Spielberg riesce a dosare sapientemente i vari elementi  costitutivi del film: l’aspetto storico, lo spionaggio, la politica, il sistema giudiziario, l’azione, i dialoghi, i valori americani e gli affetti familiari, con uno sguardo doloroso alla Berlino anni ‘60 dilaniata dalla Guerra Fredda e un occhio non troppo indulgente verso i democratici ma puritani Stati Uniti d’America (per quanto la differenza risulti inequivocabilmente evidente).  Riesce infatti, con un tocco da maestro, ad evitare abilmente di cadere nella solita retorica filo-americana, l’eroe è solamente un uomo dagli elevati valori morali in cui continua a credere con fiducia. 
L’unico piccolo neo è forse il tono un po’ troppo didascalico in alcuni punti, che tuttavia non stona affatto e che possiamo tranquillamente tralasciare.
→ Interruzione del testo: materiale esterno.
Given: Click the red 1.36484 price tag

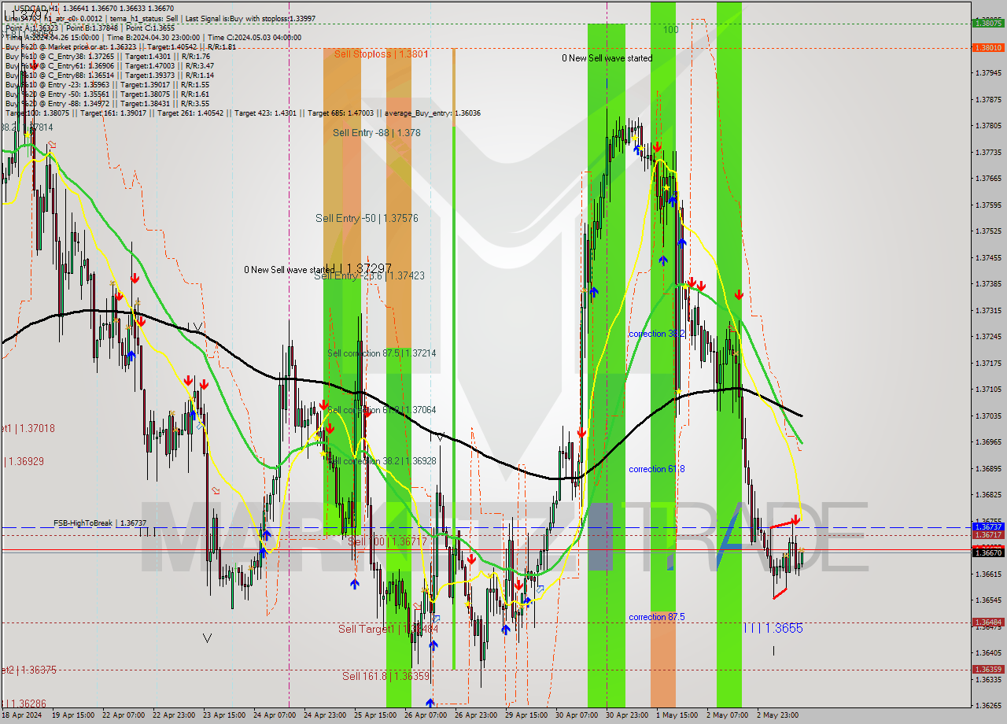Looking at the screenshot, I should tap(990, 622).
Del resto troviamo anche un’inaspettata (quanto necessaria) punta di ironia e innumerevoli spunti di riflessione che toccano tutti i tasti giusti.

Ottimo lavoro dal punto di vista tecnico, dalla fotografia plumbea di Janusz Kaminski, al montaggio di Michael Kahn, fino alla colonna sonora di Thomas Newman, che collaborano alla perfezione nel dare l’impressione di trovarsi realmente nel luogo e tempo storico descritti, aumentando la già palpabile tensione diplomatica tra USA e URSS.

Il ponte delle spie, nelle nostre sale dal 16 dicembre, è un film imperdibile, che va molto oltre il thriller politico e rie


sce ad appassionare e tenere col fiato sospeso fino all’ultimo istante. Una lezione di cinema.